What you sell matters. How you sell it also often matters. Who you sell it to, and where you sell it, also matters. How much you sell always matters. What it costs you to sell those items also always matters.
The rise of digital infrastructure partly raises the issue of how best to organize the production and sale of internet access and other connectivity products, as cloud computing has changed the way we think about how to procure and supply computing and applications.
To a greater extent than ever, asset owners and analysts evaluate the merits of asset-light or asset-lighter approaches. That changes the answers to the questions of what, who, where, when, why products get sold, as well as how much and how profitably.
Access providers tend to have operating margin valuation multiples as much as three times lower than infrastructure-only providers such as tower companies.

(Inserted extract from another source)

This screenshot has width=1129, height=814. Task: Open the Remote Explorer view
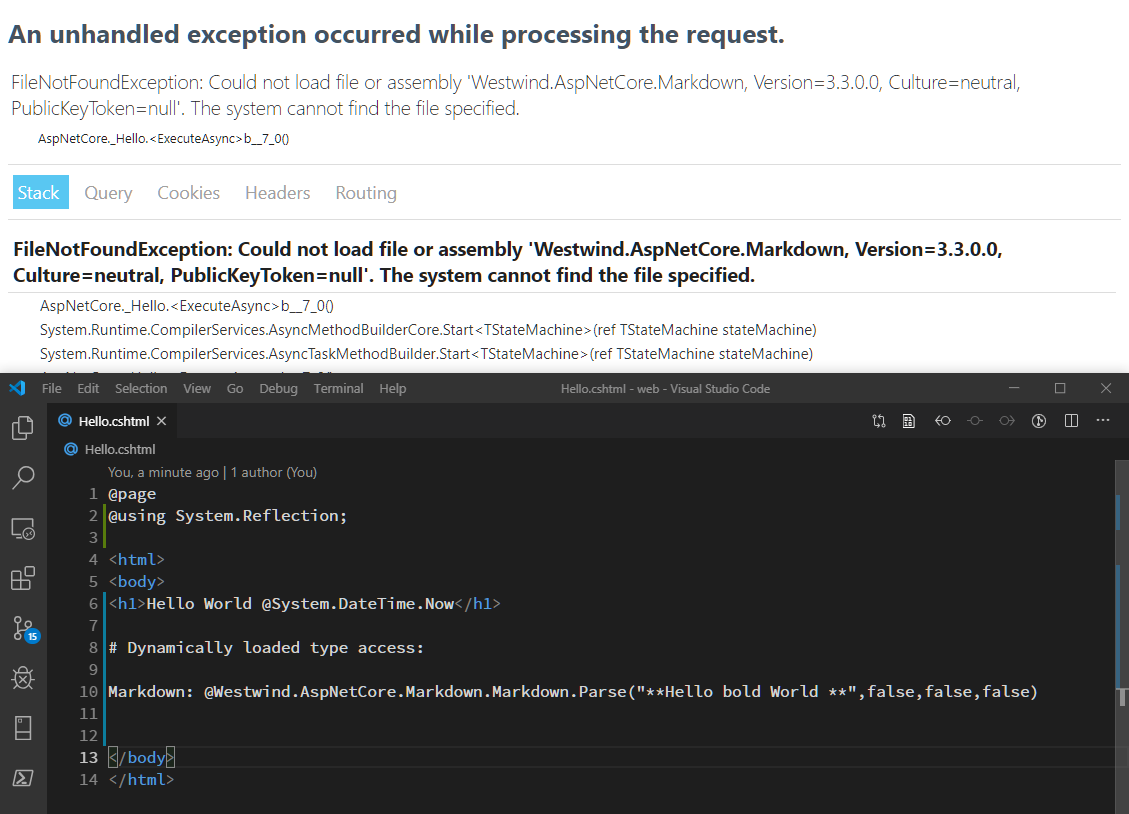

Several aspects seem to account for the disparities. Tower companies sell to all competitors in a market, and therefore are viewed as representing less risk, as the tower companies can theoretically address nearly 100 percent of the market.
No single retail telco or internet service provider ever can claim to acquire as customers more than a fraction of the total market. Additionally, tower companies sell multi-year contracts, often with price escalator clauses to protect against inflation.
That offers the sort of cash flow predictability that investors value in utility type businesses ranging from electrical and natural gas retailers to airports and toll roads. Also, cell tower assets offer some protection against unrestrained new competition.
Data center assets also are viewed as having similar characteristics, though perhaps with less moat protection, as, in principle, additional data centers can be built at the same locations.
Still, there are but a handful of hyperscalers who are potential data center tenants, so there are some moats in that regard. But the total range of enterprise and business tenants is far broader.
While additional cell towers can be built at similar locations, the number of potential tenants is more limited, as there might be only a handful of potential tenants.
For such reasons, data center assets might show a broader range of valuations, but still be much higher than EBITDA valuations for access providers.